Program Belitung Ungkap Penyebab Utama Stunting

Industri teknologi kembali ramai dengan kabar terbaru. Sorotan publik kali ini tertuju pada Program Belitung Ungkap Penyebab Utama Stunting yang menawarkan spesifikasi menarik. Berikut ulasan lengkapnya.
Program Belitung Ungkap Penyebab Utama Stunting

Program Genting: Gerakan Orang Tua Asuh untuk Cegah Stunting di Kabupaten Belitung

Program Gerakan Orang Tua Asuh Cegah Stunting (Genting) di Kabupaten Belitung, Provinsi Kepulauan Bangka Belitung, menjadi salah satu inisiatif penting dalam upaya mengurangi angka stunting. Dalam program ini, pihak terkait menyoroti dua penyebab utama stunting yang berdampak pada pertumbuhan dan perkembangan anak.

Advertisement
AIOTrade App AIOTrade App

AIOTRADE

TRADING OTOMATIS 24 JAM NONSTOP yang MEMBELI OTOMATIS saat harga turun dan MENJUAL OTOMATIS saat harga naik di MARKET SPOT (bukan future/Bebas Margin Call), tersedia sekarang di Binance, Bitget, Tokocrypto, dan segera hadir di OKX serta Pasar SAHAM.

Faktor Ekonomi dan Pola Asuh

Kepala Dinas Pengendalian Penduduk, Keluarga Berencana, dan Pemberdayaan Masyarakat dan Desa (DPPKBPMD) Belitung, Febriansyah, menjelaskan bahwa banyak keluarga belum memahami pentingnya gizi seimbang, jarak kelahiran ideal, serta bahaya pernikahan dini. Hal ini menjadi faktor utama yang menyebabkan anak mengalami stunting. Untuk itu, program Genting tidak hanya fokus pada bantuan nutrisi, tetapi juga memberikan edukasi kepada orang tua melalui penyuluh KB, pemerintah desa, dan kecamatan.

Bantuan bagi anak asuh diberikan dalam bentuk barang seperti makanan bergizi dan suplemen, bukan uang tunai. Nilai bantuan setara Rp450 ribu per anak setiap bulan. Penyaluran dilakukan bersama tenaga kesehatan agar jenis bantuan sesuai dengan kebutuhan masing-masing anak. Dengan demikian, bantuan tersebut lebih tepat sasaran dan efektif dalam membantu perkembangan anak.

Partisipasi Berbagai Pihak

Selain dukungan dari Aparatur Sipil Negara (ASN), program Genting ini juga menggandeng sejumlah pihak eksternal. Termasuk Kejaksaan Negeri Belitung yang turut menyalurkan bantuan bagi keluarga berisiko stunting di beberapa wilayah. “Alhamdulillah kemarin Pak Kajari ikut mendukung melalui kegiatan sosial di lapangan,” kata Febriansyah usai rapat program Genting yang dihadiri kepala organisasi perangkat daerah (OPD) di ruang rapat Pemkab Belitung, Jumat (10/10/2025).

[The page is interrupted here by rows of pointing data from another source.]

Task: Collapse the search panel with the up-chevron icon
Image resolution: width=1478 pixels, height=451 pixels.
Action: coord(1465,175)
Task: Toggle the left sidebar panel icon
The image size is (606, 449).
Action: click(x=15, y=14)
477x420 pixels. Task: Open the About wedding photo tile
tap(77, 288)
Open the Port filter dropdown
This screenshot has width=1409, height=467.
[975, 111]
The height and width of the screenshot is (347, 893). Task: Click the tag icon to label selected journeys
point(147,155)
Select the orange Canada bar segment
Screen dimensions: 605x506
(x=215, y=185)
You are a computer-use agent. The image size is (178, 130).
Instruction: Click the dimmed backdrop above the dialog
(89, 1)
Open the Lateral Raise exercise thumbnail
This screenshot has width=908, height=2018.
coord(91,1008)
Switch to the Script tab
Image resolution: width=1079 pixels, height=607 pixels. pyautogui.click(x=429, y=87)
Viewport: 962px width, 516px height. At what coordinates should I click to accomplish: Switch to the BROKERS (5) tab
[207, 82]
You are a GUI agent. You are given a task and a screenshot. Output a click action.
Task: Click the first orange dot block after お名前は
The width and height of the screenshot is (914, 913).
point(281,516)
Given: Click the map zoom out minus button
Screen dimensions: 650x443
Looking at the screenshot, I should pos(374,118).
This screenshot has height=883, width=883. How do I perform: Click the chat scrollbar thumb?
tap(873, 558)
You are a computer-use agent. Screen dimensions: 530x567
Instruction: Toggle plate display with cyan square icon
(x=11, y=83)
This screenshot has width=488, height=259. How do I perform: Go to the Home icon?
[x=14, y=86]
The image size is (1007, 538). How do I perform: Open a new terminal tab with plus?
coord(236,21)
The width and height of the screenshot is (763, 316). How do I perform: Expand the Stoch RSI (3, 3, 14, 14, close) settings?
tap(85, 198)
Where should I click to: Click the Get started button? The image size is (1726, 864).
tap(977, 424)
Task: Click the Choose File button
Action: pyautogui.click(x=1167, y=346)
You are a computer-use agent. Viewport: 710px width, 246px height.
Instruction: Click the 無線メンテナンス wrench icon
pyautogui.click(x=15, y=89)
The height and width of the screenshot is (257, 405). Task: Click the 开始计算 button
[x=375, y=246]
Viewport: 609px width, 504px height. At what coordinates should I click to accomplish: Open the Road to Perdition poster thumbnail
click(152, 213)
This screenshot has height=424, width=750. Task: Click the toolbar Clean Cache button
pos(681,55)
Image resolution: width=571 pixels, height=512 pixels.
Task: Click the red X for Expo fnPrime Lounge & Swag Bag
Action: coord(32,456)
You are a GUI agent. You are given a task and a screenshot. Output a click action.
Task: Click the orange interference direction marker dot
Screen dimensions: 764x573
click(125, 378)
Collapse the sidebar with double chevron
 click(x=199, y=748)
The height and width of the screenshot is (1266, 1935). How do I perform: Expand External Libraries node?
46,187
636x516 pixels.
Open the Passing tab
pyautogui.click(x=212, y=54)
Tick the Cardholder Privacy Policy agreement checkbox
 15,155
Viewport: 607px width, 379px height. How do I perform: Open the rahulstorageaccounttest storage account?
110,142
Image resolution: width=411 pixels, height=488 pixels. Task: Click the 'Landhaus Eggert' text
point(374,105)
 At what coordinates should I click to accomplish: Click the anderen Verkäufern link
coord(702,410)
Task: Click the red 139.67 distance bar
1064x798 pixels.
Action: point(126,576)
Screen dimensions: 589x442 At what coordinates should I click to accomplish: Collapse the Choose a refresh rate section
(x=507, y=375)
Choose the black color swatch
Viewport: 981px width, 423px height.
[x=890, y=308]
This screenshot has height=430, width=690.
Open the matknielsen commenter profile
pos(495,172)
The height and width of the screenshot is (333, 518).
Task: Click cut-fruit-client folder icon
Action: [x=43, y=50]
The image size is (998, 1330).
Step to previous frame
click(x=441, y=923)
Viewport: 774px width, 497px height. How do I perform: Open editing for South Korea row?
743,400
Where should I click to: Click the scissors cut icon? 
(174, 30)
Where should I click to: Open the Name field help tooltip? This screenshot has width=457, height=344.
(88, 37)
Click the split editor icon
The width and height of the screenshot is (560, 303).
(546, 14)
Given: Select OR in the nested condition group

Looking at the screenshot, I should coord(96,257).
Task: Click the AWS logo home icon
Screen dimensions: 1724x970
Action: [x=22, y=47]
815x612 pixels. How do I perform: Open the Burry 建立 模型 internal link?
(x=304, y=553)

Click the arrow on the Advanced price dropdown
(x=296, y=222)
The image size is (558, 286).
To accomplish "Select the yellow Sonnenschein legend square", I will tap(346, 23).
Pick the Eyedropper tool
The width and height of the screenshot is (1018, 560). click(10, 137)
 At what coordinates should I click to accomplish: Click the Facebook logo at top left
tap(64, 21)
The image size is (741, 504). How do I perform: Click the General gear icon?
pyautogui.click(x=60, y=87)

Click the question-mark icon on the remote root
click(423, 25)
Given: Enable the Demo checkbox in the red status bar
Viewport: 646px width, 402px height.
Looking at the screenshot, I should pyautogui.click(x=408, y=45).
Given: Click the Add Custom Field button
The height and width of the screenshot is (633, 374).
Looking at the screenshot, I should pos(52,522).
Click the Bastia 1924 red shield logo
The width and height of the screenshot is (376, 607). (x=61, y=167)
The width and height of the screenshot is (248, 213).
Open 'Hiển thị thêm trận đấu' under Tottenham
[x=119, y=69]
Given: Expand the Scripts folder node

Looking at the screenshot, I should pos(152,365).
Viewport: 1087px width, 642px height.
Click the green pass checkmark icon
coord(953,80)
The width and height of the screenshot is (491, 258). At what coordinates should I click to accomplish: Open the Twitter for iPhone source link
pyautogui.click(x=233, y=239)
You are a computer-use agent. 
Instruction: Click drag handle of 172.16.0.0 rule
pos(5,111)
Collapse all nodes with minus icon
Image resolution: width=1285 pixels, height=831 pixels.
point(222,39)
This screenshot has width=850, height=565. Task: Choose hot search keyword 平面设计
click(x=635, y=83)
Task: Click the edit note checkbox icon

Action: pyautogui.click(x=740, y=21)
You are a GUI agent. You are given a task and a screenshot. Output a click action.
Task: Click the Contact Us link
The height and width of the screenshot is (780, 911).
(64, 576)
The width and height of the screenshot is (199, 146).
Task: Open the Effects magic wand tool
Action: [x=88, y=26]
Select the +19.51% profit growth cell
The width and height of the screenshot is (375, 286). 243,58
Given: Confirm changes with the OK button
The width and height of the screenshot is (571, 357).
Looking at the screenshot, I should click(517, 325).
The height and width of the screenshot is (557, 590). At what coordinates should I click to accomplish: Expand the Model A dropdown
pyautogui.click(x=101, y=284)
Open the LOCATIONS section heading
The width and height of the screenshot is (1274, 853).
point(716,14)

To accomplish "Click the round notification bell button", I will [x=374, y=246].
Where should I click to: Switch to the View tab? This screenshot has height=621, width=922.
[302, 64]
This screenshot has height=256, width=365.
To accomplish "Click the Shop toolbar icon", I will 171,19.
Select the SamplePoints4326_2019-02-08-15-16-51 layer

Ia menjelaskan data penerima program terus diverifikasi dan divalidasi agar tepat sasaran. Terdapat sekitar 237 keluarga kategori kurang mampu saat ini yang teridentifikasi berisiko stunting. Evaluasi dilakukan setiap enam bulan untuk memastikan kondisi dan kebutuhan sasaran tetap akurat.

Tujuan dan Harapan Program

Melalui gerakan ini, pihaknya berharap para orang tua asuh tak hanya memberi bantuan materi, tapi juga hadir langsung ke lapangan untuk melihat kondisi masyarakat. “Kita ingin gerakan ini menjadi bentuk silaturahmi agar semua pihak lebih memahami situasi warga yang kita bantu,” jelasnya.

Pemkab Belitung menegaskan program Genting dijalankan secara gotong royong tanpa menggunakan anggaran pemerintah, baik dari APBN maupun APBD. Program ini melibatkan pegawai negeri, lembaga, dan pihak swasta untuk membantu keluarga berisiko stunting melalui dukungan langsung berupa kebutuhan gizi dan edukasi.

Menurut Febriansyah, program Genting difokuskan pada pencegahan, bukan penanganan kasus stunting yang sudah terjadi. “Kami fokus pada anak-anak dari keluarga tidak mampu yang berisiko stunting. Kalau yang sudah stunting, intervensinya lebih sulit,” ujarnya.


Kesimpulan: Bagaimana pendapat Anda mengenai teknologi ini? Apakah sesuai ekspektasi Anda? Tuliskan opini Anda di kolom komentar di bawah.